> [How to complete this task]: Write down, unchanged, the entries from the first line through the line holding "أهلا رمضان (69, 1140)". Include no other line.

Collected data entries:
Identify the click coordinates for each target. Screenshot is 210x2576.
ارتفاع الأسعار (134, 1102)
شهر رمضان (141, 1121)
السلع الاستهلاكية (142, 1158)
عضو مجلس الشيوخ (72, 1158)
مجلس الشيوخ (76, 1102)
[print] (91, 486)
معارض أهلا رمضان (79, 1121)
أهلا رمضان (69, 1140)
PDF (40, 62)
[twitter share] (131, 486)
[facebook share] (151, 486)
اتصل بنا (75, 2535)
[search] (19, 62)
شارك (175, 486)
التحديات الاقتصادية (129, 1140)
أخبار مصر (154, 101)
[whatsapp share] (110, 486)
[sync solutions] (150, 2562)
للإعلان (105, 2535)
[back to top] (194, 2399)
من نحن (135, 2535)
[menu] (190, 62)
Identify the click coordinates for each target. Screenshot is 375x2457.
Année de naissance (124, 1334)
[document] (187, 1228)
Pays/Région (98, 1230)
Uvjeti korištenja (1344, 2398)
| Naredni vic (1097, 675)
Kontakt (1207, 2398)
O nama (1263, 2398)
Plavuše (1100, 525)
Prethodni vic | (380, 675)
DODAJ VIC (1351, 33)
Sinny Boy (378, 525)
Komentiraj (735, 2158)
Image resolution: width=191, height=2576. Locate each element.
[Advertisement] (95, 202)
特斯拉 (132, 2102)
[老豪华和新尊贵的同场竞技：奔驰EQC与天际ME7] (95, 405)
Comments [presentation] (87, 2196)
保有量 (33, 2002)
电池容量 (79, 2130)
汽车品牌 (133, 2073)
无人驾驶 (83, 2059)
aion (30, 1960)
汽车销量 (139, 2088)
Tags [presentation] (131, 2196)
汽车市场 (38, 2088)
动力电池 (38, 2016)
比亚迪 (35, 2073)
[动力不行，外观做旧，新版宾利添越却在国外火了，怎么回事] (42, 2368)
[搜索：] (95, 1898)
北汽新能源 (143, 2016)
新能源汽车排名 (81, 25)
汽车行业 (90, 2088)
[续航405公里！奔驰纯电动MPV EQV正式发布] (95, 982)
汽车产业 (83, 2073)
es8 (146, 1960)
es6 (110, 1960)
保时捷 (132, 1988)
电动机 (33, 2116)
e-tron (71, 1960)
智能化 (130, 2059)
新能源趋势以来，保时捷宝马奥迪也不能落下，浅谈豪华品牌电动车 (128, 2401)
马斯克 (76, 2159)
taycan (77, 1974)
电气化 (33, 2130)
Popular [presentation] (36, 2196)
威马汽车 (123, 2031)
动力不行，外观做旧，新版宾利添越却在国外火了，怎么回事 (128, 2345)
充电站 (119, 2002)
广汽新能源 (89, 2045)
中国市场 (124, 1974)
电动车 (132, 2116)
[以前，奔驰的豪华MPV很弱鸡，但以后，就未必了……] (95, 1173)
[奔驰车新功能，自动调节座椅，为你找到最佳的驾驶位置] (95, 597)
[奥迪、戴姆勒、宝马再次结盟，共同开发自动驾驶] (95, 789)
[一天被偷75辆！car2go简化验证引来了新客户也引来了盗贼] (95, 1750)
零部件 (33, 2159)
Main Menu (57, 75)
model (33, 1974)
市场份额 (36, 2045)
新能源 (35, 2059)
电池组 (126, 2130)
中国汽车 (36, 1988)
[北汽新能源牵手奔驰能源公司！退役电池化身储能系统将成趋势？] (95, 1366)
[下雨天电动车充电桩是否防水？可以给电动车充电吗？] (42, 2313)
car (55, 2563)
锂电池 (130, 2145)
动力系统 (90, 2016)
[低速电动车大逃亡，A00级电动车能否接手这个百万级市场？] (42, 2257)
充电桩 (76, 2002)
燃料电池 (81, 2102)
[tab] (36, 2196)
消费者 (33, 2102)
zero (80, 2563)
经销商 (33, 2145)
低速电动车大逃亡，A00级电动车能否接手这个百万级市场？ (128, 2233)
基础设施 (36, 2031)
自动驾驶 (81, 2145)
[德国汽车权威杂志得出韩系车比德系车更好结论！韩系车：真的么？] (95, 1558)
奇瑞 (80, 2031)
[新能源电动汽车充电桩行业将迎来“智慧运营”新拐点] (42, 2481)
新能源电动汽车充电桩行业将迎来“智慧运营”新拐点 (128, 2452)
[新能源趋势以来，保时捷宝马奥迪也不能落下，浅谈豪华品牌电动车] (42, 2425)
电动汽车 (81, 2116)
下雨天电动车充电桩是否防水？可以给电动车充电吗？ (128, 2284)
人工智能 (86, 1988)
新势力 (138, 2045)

> [Answer for this exercise]:
Identify the click coordinates for each target. Screenshot is 210x2576.
ارتفاع الأسعار (134, 1102)
شهر رمضان (141, 1121)
السلع الاستهلاكية (142, 1158)
عضو مجلس الشيوخ (72, 1158)
مجلس الشيوخ (76, 1102)
[print] (91, 486)
معارض أهلا رمضان (79, 1121)
أهلا رمضان (69, 1140)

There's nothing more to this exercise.